Florent Duparchy avec Reims

Florent Duparchy, un gardien lié avec le Stade de Reims, raconte son calvaire depuis un an et deux commotions cérébrales. Aujourd'hui, le club champenois ne le paie plus et ne donne plus de nouvelles. 

Le Stade de Reims est pointé du doigt par Florent Duparchy, un gardien de but de 23 ans sous contrat avec les Rémois. Ce dernier a annoncé, dans les colonnes de L'Equipe, qu'il avait porté plainte contre le SDR pour "mise en danger de la vie d'autrui" après avoir été victime de deux commotions cérébrales qu'il estime mal prises en charge. Aujourd'hui, il s'estime complètement abandonné par les Rémois, lui qui est pourtant son contrat avec le club jusqu'en juin 2024. 

Chez nos confrères, il raconte son calvaire qui commence en août 2022. Lors d'une séance d'entraînement, il est percuté par le genou d'un coéquipier à la mâchoire et il perd connaissance. "Jusqu'à mon réveil à l'hôpital, deux jours après, ça a été le trou noir. On m'avait opéré de multiples fractures et j'ai eu trois mois d'arrêt pour permettre la consolidation osseuse.
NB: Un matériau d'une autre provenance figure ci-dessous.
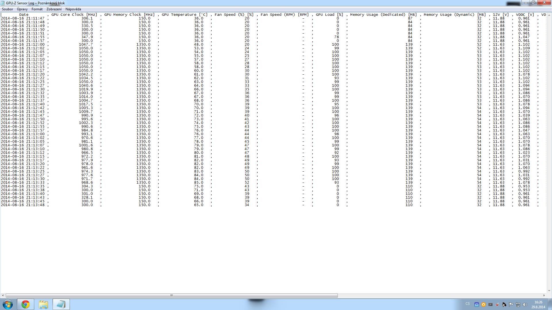
Task: Open the Úpravy menu
Action: [22, 9]
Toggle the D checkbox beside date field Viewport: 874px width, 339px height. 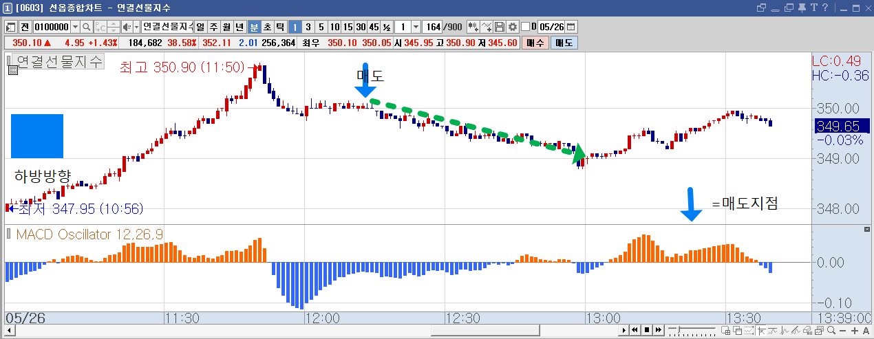tap(525, 27)
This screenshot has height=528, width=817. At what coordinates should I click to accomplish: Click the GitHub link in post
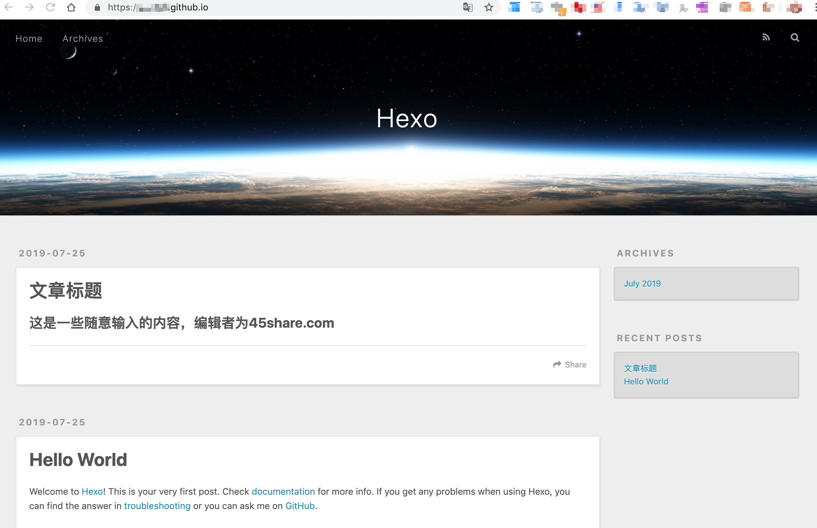[x=300, y=506]
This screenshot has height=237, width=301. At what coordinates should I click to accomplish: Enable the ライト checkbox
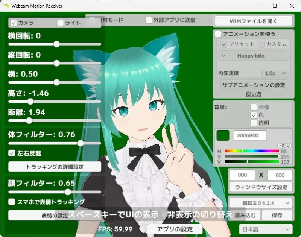[x=61, y=23]
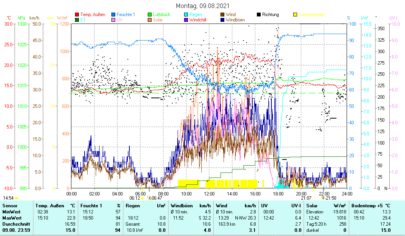Select the 12:00 time axis label
Image resolution: width=405 pixels, height=236 pixels.
tap(209, 193)
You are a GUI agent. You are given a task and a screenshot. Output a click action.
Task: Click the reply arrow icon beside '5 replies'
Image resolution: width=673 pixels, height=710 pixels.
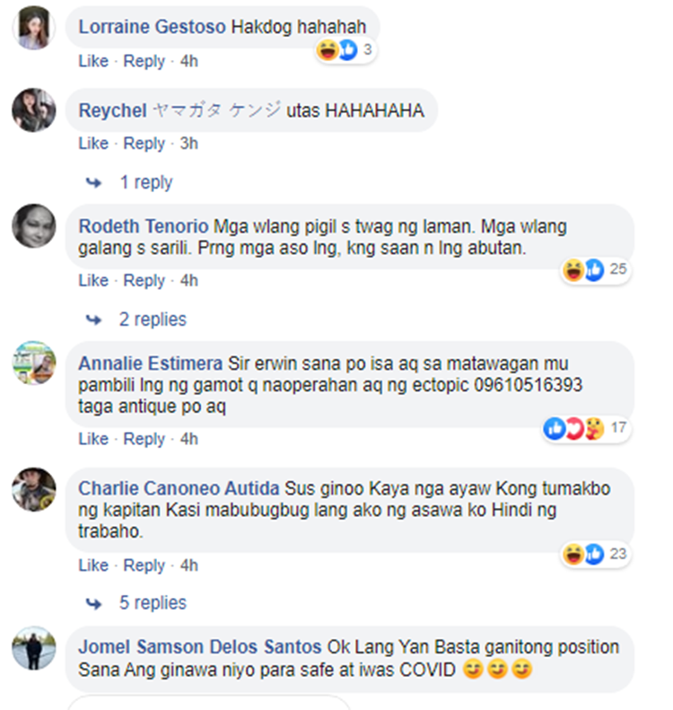point(93,603)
J'ai aussi subi un traumatisme crânien, comme indiqué sur le bilan médical, mais personne ne s'en est soucié, ne m'a parlé d'éventuels symptômes à surveiller. On s'est juste occupé de ma mâchoire et de ma perte de poids puisque j'avais dû me nourrir à la paille pendant un mois, sans pouvoir parler" explique-t-il. 

Trois mois plus tard, Duparchy fait son retour à l'entraînement fin novembre 2022. Mais au bout de quelques jours, il est victime de maux de tête dès qu'il regarde un écran, que ce soit la télévision ou son téléphone. "Une sensation que je ne connaissais pas. De la lourdeur, une pression autour du cerveau qui me donnait envie d'une seule chose: m'allonger et fermer les yeux". Les nausées sont présentes jusqu'à mars 2023. Et c'est à cette période qu'il reçoit un nouveau coup à la tête : un ballon à l'entraînement. "Je suis tombé et en me relevant, j'étais complètement sonné, avec des troubles de la vision et des lumières jaunes devant les yeux, des nausées" raconte-t-il. Mais le lendemain, il dispute un match avec la réserve du Stade de Reims, contre le RC Lens. 
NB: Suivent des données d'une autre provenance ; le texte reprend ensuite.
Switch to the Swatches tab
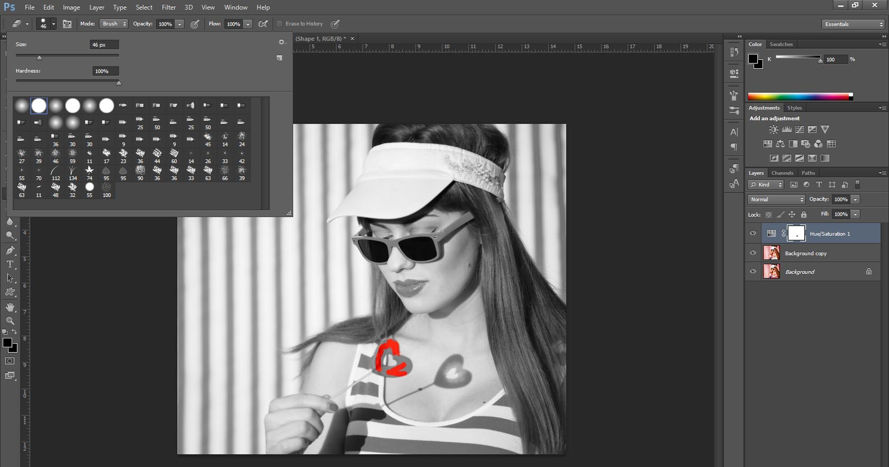This screenshot has width=889, height=467. (x=781, y=44)
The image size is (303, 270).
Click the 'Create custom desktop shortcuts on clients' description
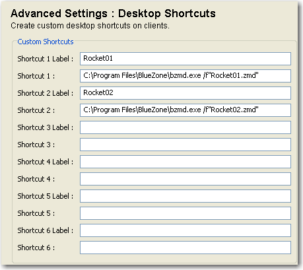(90, 26)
Le cri du coeur de Florent Duparchy

Mais face à toutes ces nausées, Duparchy est redirigé vers un neurologue spécialiste des commotions par le médecin du club. Le neurologue en question, surpris de le voir déjà au sport selon le récit du gardien, l'arrête six semaines. Une période suffisante pour stopper les maux de tête. Le gardien est même autorisé à reprendre le foot et finit numéro 2 de Yehvann Diouf sur les trois derniers matchs de la saison passée en L1. 

Après cette saison compliquée physiquement, Duparchy quitte Reims pour l'En Avant Guingamp. Mais les symptômes de la commotion reviennent dès la première séance de plongeons. S'il a hésité à prendre la parole et à en discuter avec le médecin de l'EAG, il a finalement parlé au docteur, qui l'a renvoyé faire des tests. Les résultats ne sont pas bons et Guingamp décide de ne pas l'engager, puisqu'il avait simplement signé un avenant à son contrat. Aujourd'hui, Reims et l'EAG se renvoient la balle, même si la LFP estime que Duparchy est toujours sous contrat avec Reims. Mais le SDR ne donne plus aucune nouvelle à son portier, qui ne perçoit aucun salaire. "Je n'ai aucune nouvelle de Reims. Mon avocat a envoyé un courrier, ils n'ont jamais répondu. Le club fait le mort, ne me paie pas, n'assume pas son devoir médical envers moi. Tout est à ma charge. Peut-être pensent-ils que je vais les oublier. Mais je ne peux ni m'inscrire au chômage, ni reprendre des études en alternance, ni faire de stage car j'ai un contrat avec Reims. (...) Plus personne ne me soigne, plus personne ne me paie, je suis à l'abandon."